■ WHAT IS EXPECTED: How many lines in the records below contain the word "Given"? State only that number.

[Pixel coordinate grounding data]

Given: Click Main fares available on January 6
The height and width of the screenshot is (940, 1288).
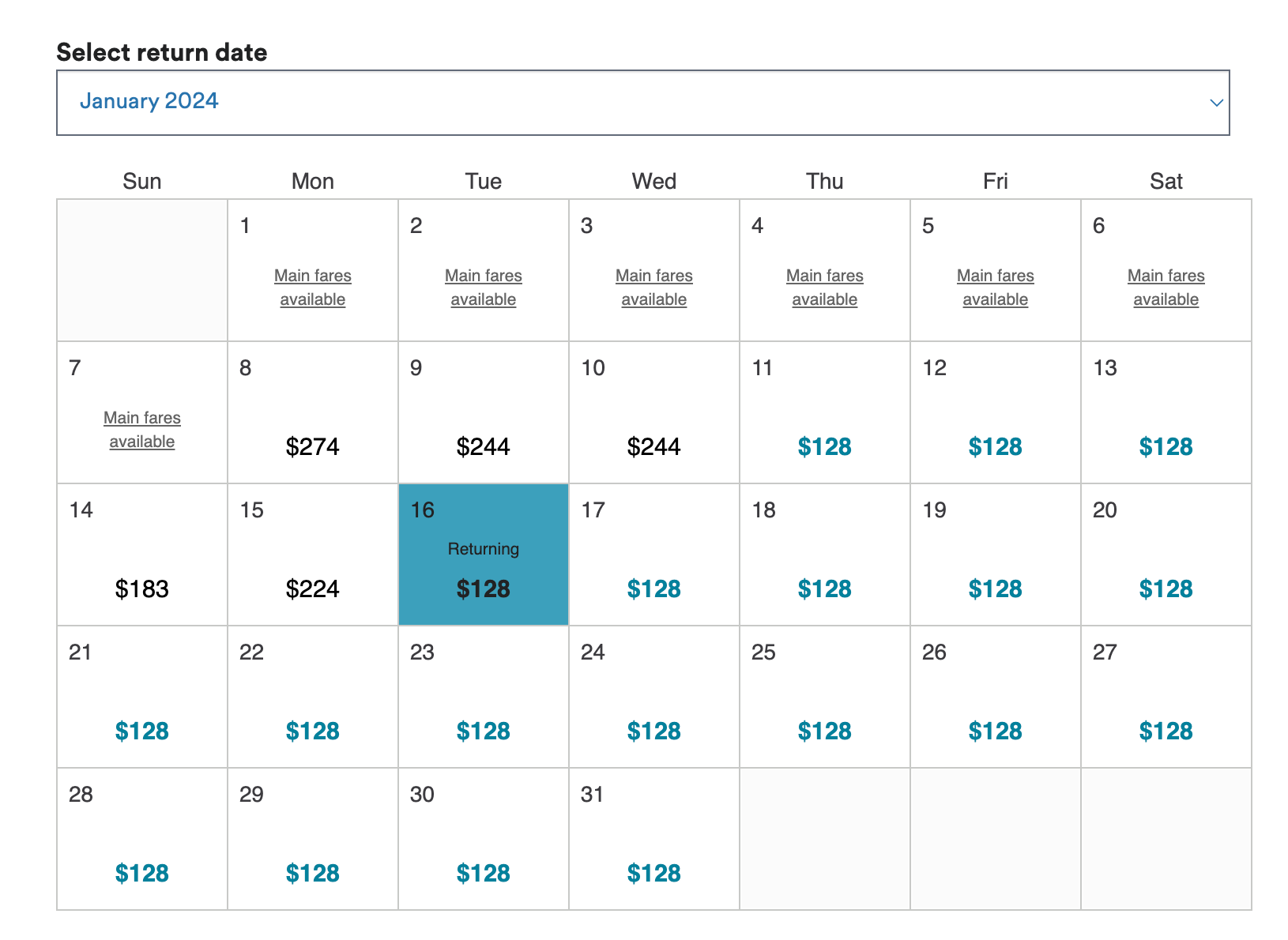Looking at the screenshot, I should (1166, 288).
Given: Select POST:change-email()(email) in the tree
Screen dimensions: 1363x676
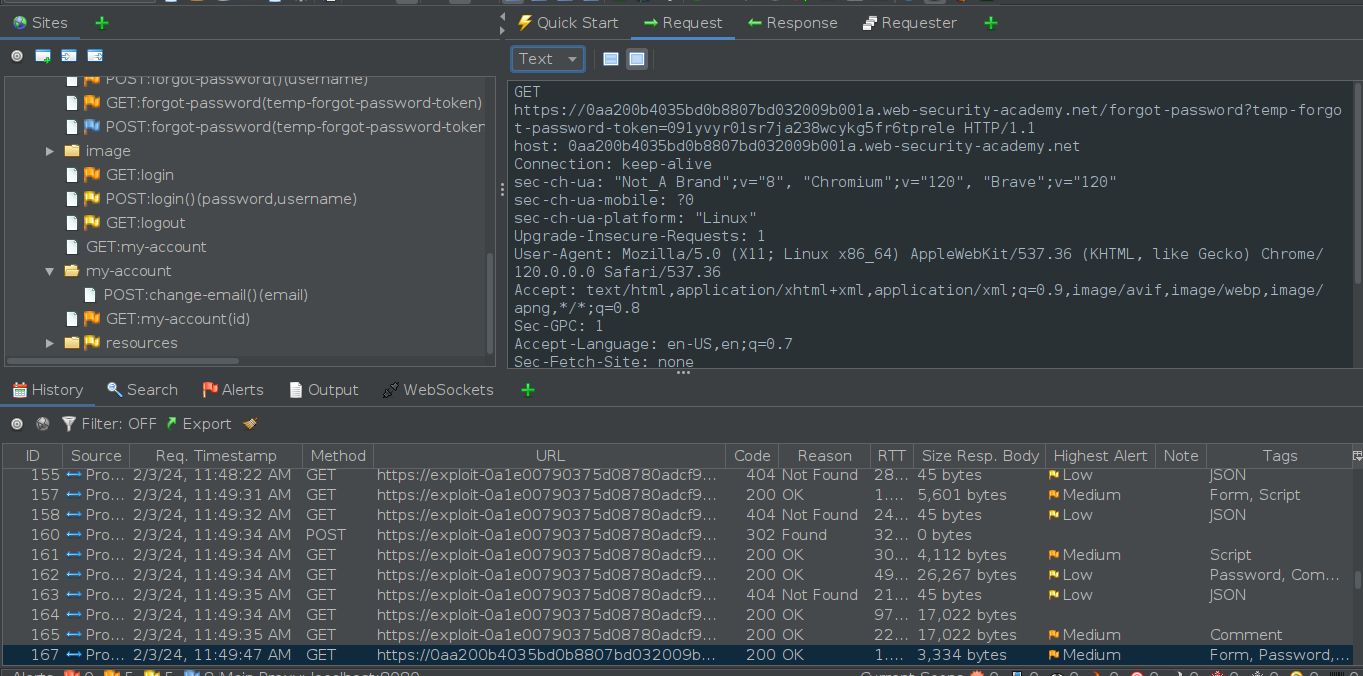Looking at the screenshot, I should [205, 295].
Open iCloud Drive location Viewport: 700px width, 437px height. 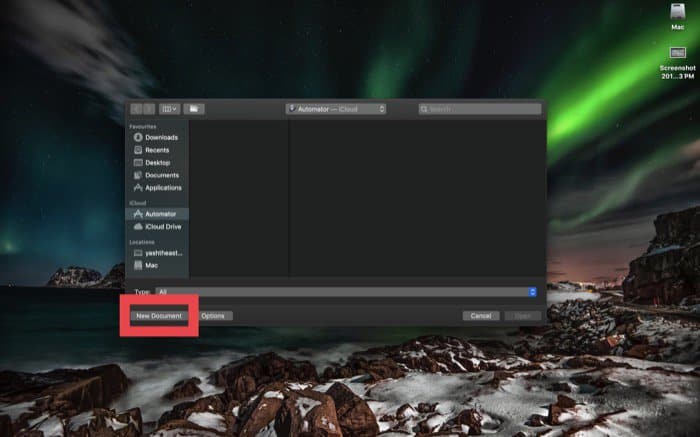click(x=162, y=226)
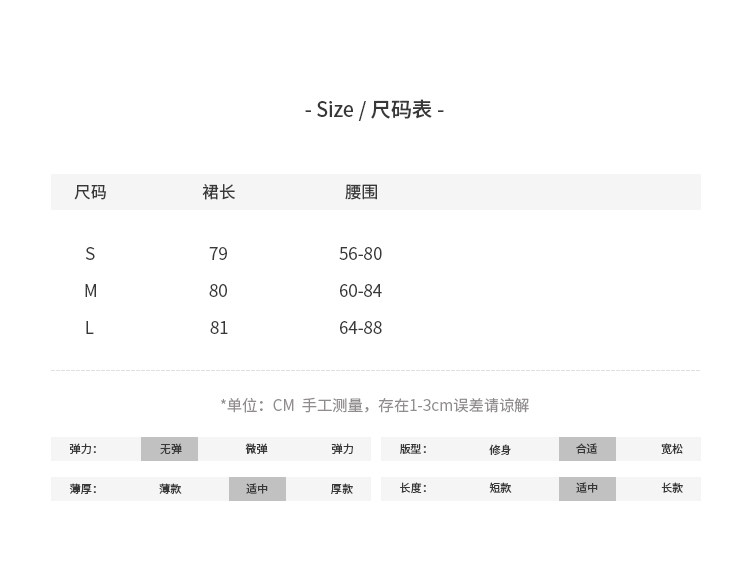Select the size S row label
750x567 pixels.
coord(90,254)
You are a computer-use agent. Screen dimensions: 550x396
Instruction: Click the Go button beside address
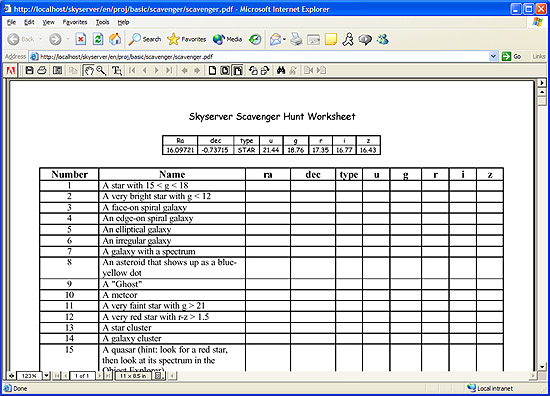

■ ANSWER FOR THIS EXERCISE: 2